Pub Date : 2021-03-10DOI: 10.1007/s10814-021-09159-z
Aaron M. Wright
Archaeologists have long compared the Hohokam world of the North American Southwest to contemporary traditions in Mesoamerica and West Mexico. A degree of cultural connectivity between the Southwest and Mesoamerica is evident in similarities in public architecture, ceramic technology and design, ritual paraphernalia, and subsistence, among other qualities. Researchers commonly frame this connectivity in economic or cultural evolutionary terms that position Hohokam communities as somehow descendant from or dependent on more complexly and hierarchically organized societies far to the south. In this paper, I examine this connectivity through the lens of iconography to show that shared religious themes and archetypes were strands within the nexus. I focus on three iconographic subjects in Hohokam media—serpents, flowers, and “pipettes”—each of which materializes seemingly Mesoamerican religious concepts. From a careful consideration of the inception and breadth of each, I argue that Hohokam artisans began to portray these subjects in concert with a religious revitalization movement that drew a degree of inspiration from the south.
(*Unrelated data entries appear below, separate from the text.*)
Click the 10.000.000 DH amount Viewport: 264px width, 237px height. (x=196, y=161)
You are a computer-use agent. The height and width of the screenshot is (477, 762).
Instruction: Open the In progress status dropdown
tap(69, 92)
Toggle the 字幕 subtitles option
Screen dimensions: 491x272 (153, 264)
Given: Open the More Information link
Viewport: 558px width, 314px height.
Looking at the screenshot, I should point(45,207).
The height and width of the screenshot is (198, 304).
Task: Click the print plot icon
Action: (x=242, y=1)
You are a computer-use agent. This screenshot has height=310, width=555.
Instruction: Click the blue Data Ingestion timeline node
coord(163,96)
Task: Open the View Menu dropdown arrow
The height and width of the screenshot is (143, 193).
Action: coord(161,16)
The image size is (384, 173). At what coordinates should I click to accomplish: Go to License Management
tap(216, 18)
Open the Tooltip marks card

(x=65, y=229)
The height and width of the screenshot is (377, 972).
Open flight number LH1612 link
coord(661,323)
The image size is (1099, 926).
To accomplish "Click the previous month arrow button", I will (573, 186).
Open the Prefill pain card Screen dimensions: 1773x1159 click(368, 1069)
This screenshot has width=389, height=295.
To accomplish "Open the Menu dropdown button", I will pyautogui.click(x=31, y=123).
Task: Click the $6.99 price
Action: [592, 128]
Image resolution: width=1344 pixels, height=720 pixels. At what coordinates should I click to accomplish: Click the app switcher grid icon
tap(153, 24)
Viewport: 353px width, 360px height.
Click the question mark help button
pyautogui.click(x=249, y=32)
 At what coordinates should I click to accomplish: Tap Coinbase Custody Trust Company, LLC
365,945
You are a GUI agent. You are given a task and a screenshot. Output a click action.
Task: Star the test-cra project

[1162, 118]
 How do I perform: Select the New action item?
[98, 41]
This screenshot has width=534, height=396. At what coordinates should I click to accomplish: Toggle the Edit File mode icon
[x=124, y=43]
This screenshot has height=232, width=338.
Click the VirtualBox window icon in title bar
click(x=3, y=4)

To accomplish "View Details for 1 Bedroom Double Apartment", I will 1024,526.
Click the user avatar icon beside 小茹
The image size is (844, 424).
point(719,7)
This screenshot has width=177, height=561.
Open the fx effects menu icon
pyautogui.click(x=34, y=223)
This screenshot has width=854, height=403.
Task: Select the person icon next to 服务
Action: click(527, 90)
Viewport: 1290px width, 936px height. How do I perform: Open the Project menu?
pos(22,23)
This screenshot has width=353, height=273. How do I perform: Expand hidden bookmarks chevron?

However, while the iconography may have been new to Hohokam media, the religious themes were not. I show that the iconography references Archaic religious archetypes and cosmological principles that probably accompanied the spread of agriculture millennia before the formation of the Hohokam world. Rather than representing a new religion, I suggest Hohokam artisans materialized these long-established and unquestioned principles in novel iconographic ways as a means of naturalizing and ordaining the rapid social change that accompanied the religious revitalization movement.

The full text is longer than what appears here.